:: Extract to read ::
········

Now you're warping my words and trying to make me look like a dick so you can win an argument.
Ok, (this can go to dcfox too) say the guy on ebay has X game for $200.... I want X game... but I dont want to pay $200... So I decide not to buy the game... uh... what happens then? Gee, maybe someone else buys it. Now say I further decide to pirate a copy of the game... does the ebayer's copy magically combust and vanish from existance... hell no... he winds up selling it to someone else with a lot more disposable income than me... so... how did he get hurt by me pirating the copy? If it means that somewhere a long the line my extra copy means that 1 person wont be able to sell their copy for $200 I don't think the game must be all that rare... in which case it probably wouldn't sell for $200, nor would this argument have any point...
Now, there will probably always be a finite number of game X. It will probably sell for more and more as time goes on because copies will get destroyed, as this spiral continues the price will further climb out of the comfortable range of most gamers. Eventually only collectors will be buying them to look at, the game will never be played again as that would lower its value. Granted... now I'm projecting... but its feasible.
[quote name='dtcarson'][quote name='evilmax17'][quote name='dtcarson']Here's the key phrase, and what makes it into an issue of morality. BY saying this, you are saying it's preferred to make an illegal copy of a game so that you can benefit, because you're too cheap to pay whatever is being asked for it.
If it's worth pirating, it's worth trying to buy. Plus I've always found you get more enjoyment out of something you have to work for, rather than something that is easily-gotten or ill-gotten.[/quote]
Agreed, if it were still available in a retail store. I think of "buying" as buying it from a retail store (who had previously bought it from the company). In my mind, the only negative thing about videogame piracy is that it takes money away from the industry (thus hindering future game development), and that doesn't happen if you buy it from somebody on eBay.
Regardless of 'whom it hurts'. Some people have morals whether or not someone is harmed by them. No one is hurt by paying 200 bucks for Suikoden 2 either.

········

:: Requirements ::
A - Reproduce the piracy discussion from "Now, there will" down to "asked for it.".
B - Name every forum username that appears in the piracy discussion.

:: Information provided ::
········

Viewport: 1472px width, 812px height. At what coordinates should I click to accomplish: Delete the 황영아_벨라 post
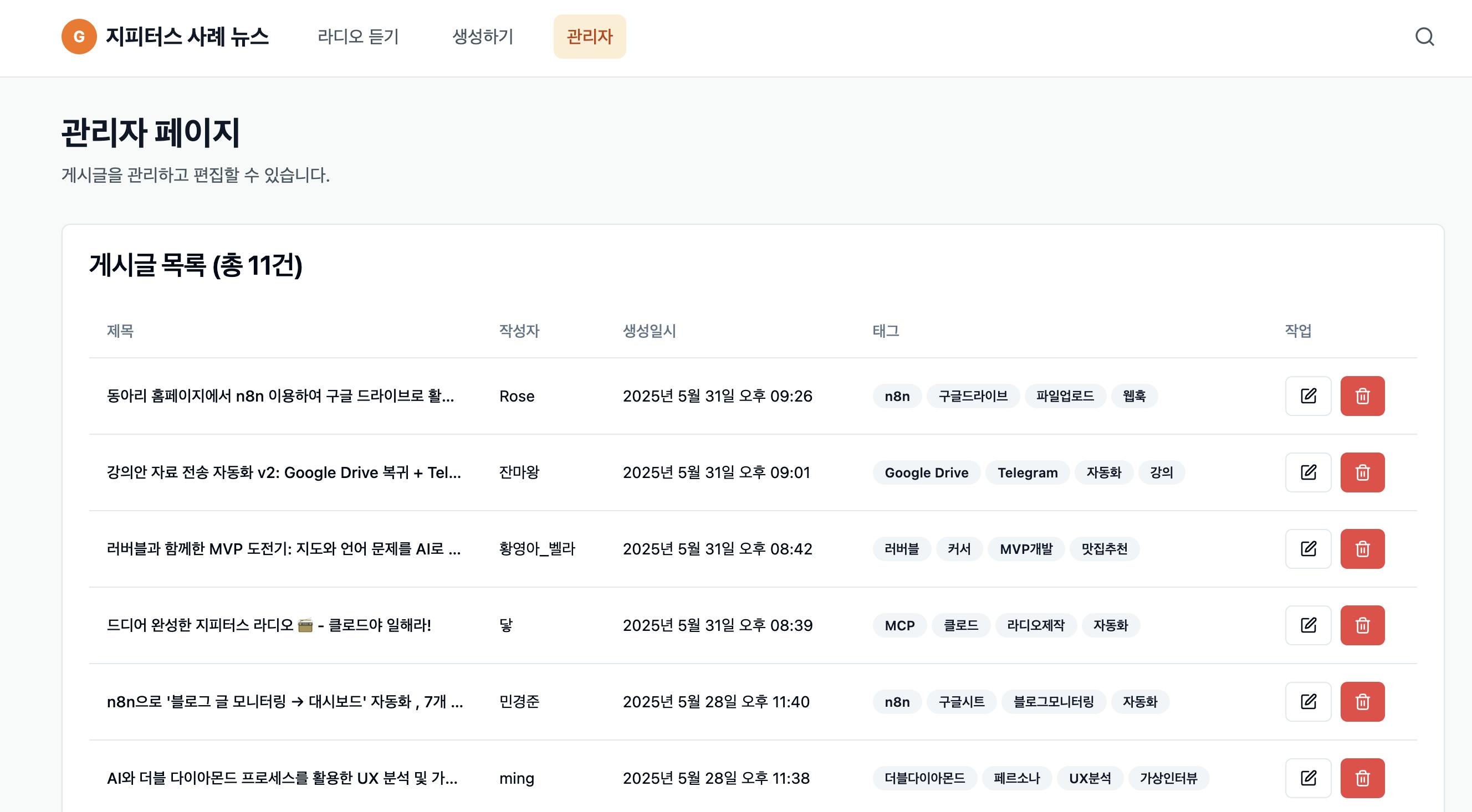point(1362,549)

········

:: Replies ::
A -
Now, there will probably always be a finite number of game X. It will probably sell for more and more as time goes on because copies will get destroyed, as this spiral continues the price will further climb out of the comfortable range of most gamers. Eventually only collectors will be buying them to look at, the game will never be played again as that would lower its value. Granted... now I'm projecting... but its feasible.
[quote name='dtcarson'][quote name='evilmax17'][quote name='dtcarson']Here's the key phrase, and what makes it into an issue of morality. BY saying this, you are saying it's preferred to make an illegal copy of a game so that you can benefit, because you're too cheap to pay whatever is being asked for it.

B -
dcfox
dtcarson
evilmax17